是程、自然に微笑んでしまったのは何年振りだろうか。

4185校の頂点を決める戦い。
高校生の夢舞台、国立競技場で行われた第89回全国高等学校サッカー選手権大会の決勝戦。
悲願の国立初勝利を挙げ樋口、浜口を中心に爆発的な得点力で初勝利を目論む兵庫県代表 滝川第二高校。
頑なにショートパスに拘り「全国の公立校に夢を与えたい」と初勝利に意気込む京都府代表 久御山高校。
前半序盤は久御山が流れを掴むが、毎試合高い順応性をみせる滝川第二が徐々に好機を作り出していく。
サイドチェンジの折り返しに浜口が粘り、先制点を決める1-0。
久御山は準決勝まで見られなかった小さなミスが目立つ、流れを掴みかけている時にコントロールミスをしていては流れは掴めない。気になったのは足元、足元で試合を作るのを信条に掲げるチームにこの試合ロングパスが目立った事。手数をかけてゴール前に運んでいたチームが、この試合に限って縦パスが多い。そんなミスから2点目を失う。
『やりたい事をやって負けるのなら本望』と久御山イレブンは口を揃えていたが手数をかけず味方を追い越し、シンプルにボールを運ぶ滝川第二が2-0で前半を折り返す。

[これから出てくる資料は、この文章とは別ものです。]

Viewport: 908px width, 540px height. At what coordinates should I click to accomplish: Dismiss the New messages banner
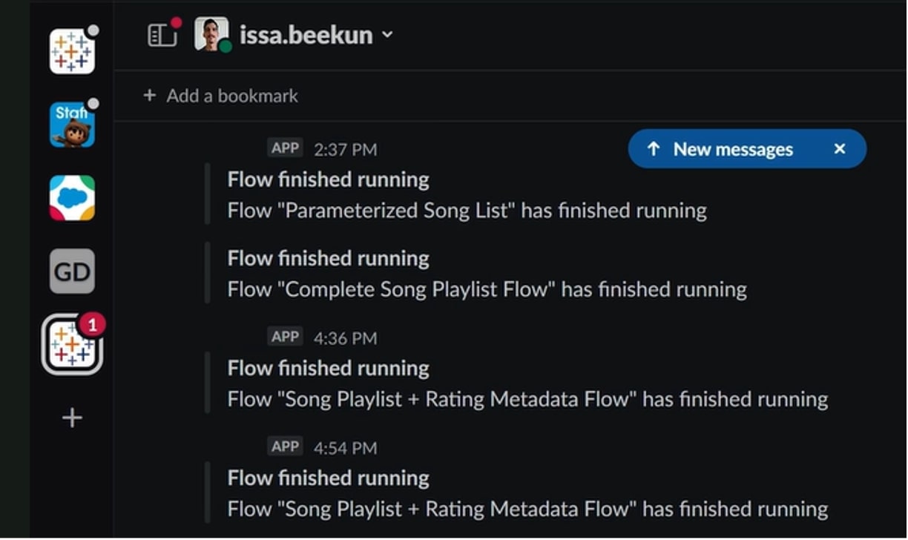pos(840,149)
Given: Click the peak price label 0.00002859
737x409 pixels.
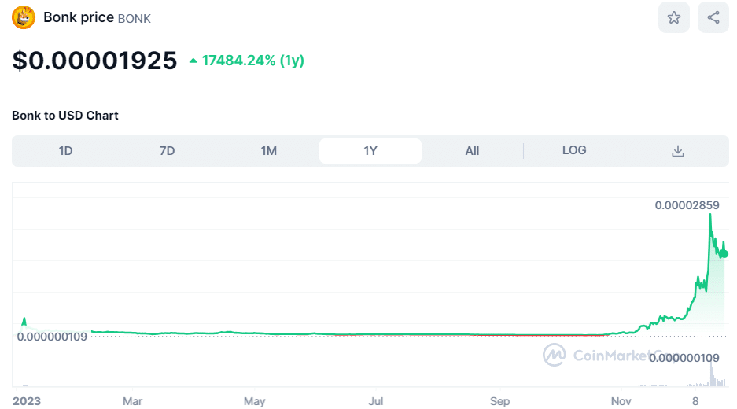Looking at the screenshot, I should click(x=687, y=205).
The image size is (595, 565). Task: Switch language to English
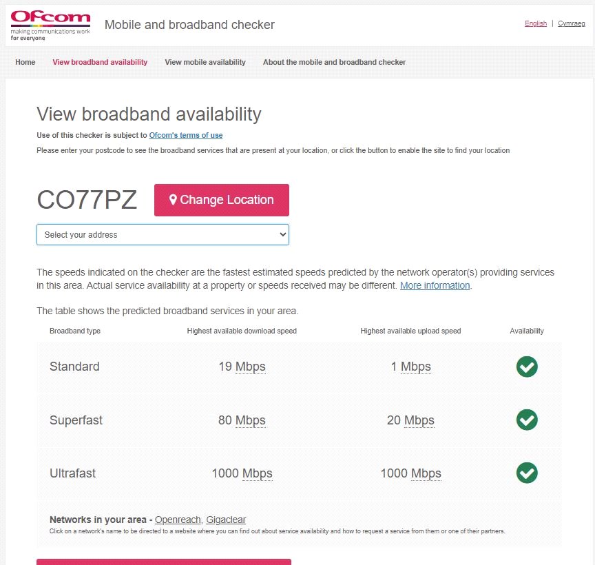[x=535, y=23]
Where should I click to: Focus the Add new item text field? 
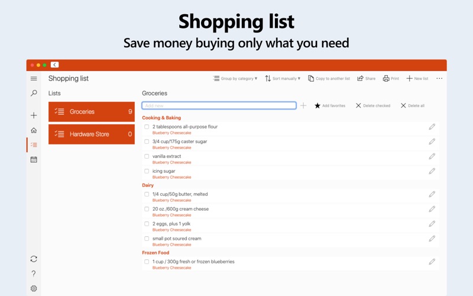point(219,105)
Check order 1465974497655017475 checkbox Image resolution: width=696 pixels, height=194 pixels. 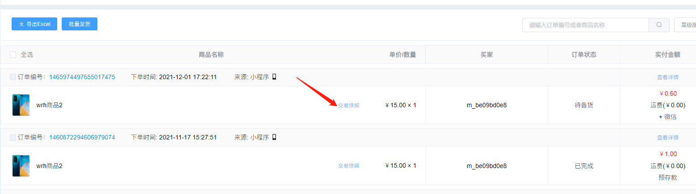[13, 77]
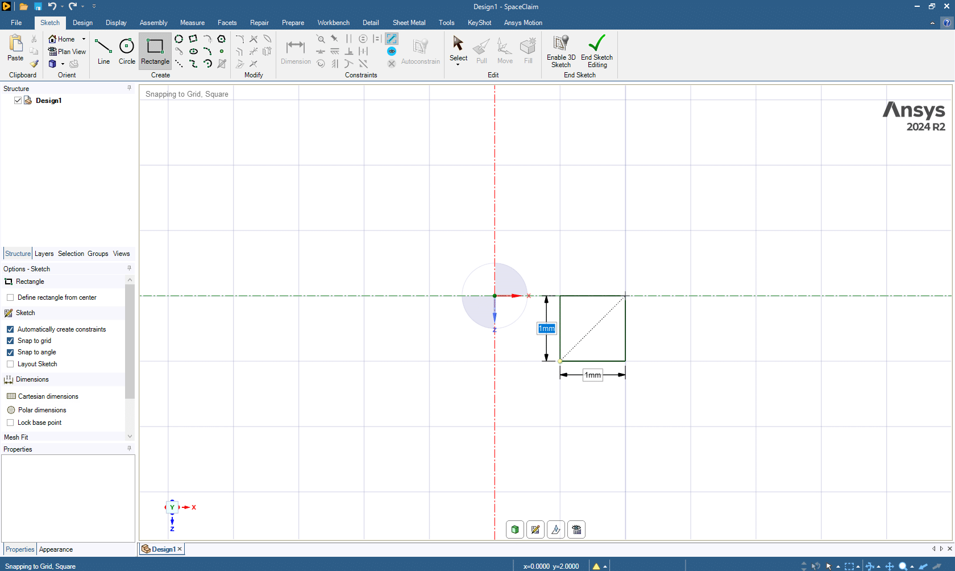Toggle the Layout Sketch checkbox
This screenshot has height=571, width=955.
tap(10, 364)
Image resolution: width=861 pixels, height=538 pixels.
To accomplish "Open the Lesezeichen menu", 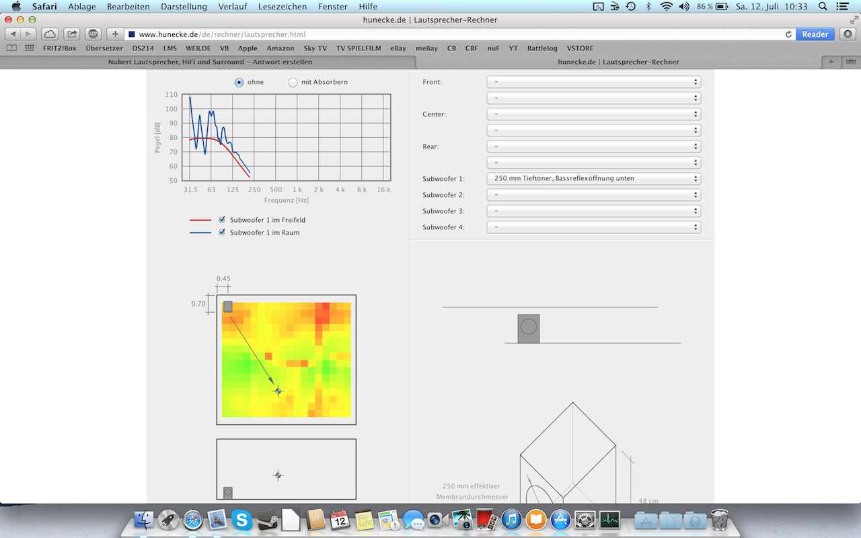I will (282, 7).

自分達のやってきた形、信じてきた形での後半巻き返しに期待したのだが、夏のインターハイファイナリストでもある試合巧者の滝川第二は流れを簡単には渡さない。ボールホルダーに対し、チェックせずにコースだけを切る、もたついている間に奪いに行く選手を待つ。8分に3-0とし試合をほぼ手中に収める。
その直後、久御山イレブンは円陣を組む。久御山応援団以外の方も期待が膨らんだ事と思う、その直後に1点を返す3-1。

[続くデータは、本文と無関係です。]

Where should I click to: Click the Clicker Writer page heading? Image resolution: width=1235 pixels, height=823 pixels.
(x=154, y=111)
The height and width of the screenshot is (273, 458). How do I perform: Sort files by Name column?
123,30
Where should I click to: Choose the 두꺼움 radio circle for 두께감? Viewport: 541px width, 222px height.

まだまだ勝負の行方が分からない状態で浜口が抜け出し4-1に突き放す。
『インターハイ決勝で先制した後、どこかで守りに入っていた。だから選手権では攻めて攻めて攻め続けたい』と滝川第二イレブンは口を揃えて言う。油断は一欠片も無い。
ボールを回させ、危険な場面を作らせない守備。
試合終盤、魂を感じさせる久御山の追い上げで国立を沸かせる。4-2、4-3。
「いける」と頭をよぎり始めた久御山にトドメを刺したのは、やはりエースの樋口であった。
単独得点王に輝く8点目を叩き込み、1月の気温を感じさせない得点以上に白熱した5-3の決勝戦は幕を下ろす。

滝川第二は、各個人の卓越した個人技、試合の流れが作れ読める両ボランチ、集中力の切れない選手達、超強力ツートップ、過去に大舞台で負けた事によって培われたチーム力。日本代表として活躍する岡崎慎司以来のFWキャプテンとして個性派軍団を纏め上げ、自宅通学から寮に入ってチームに結束をもたらしたキャプテン浜口。勝つべくして勝ったチームだったのかも知れない。
敗れた久御山も素晴らしかった。世界のトレンドであるバルセロナを目指し、ポリシーを曲げず、昨年年間1敗しかしていなかった高体連最強の呼び声高かった流経高を破り、初の決勝まで辿り着く。決勝ロスタイムでもパワープレーをしない姿勢に「ぶれないスタイル」を最後まで貫き、美しく散った。
松本悟監督が語った「全国の公立校に夢を与えたい」という夢も十二分に与えたのではないか。試合後の久御山の選手達を見ると清々しく笑っていた。
目指したバルセロナのレジェンドが『1-0で守り切って勝つより、4-5で攻め切って負ける方が良い』を信条にサッカー人生を楽しんでいた。最後まで諦めず「キミは君らしく」のスローガンに恥じない毎試合であった。

閑散となった国立競技場で表彰式を終えた滝川第二選手達が相手応援スタンドに挨拶をし、母校の応援スタンドの前で高校生らしくはしゃぐ。
相手応援席に挨拶をしに向かう久御山。
勝者と敗者が試合後対峙する気まずい空気が漂う場面ではあるが、両者が抱き合い、腕を挙げ『オイッ!オイッ!オイッ!・・・』と楽しく声を掛け合い試合後の余韻を心から楽しんでいた。
涙が出てきた。
サッカーの、スポーツの持つ力なのだとは思うのだが、例え自宅の隣人でも挨拶を交わさない程に人間関係が希薄になった昨今。
この高校生達を見習って頂きたい。
滝川第二高校の悲願の初優勝を心より祝福したい。
素晴らしい第89回高等学校サッカー選手権大会であった。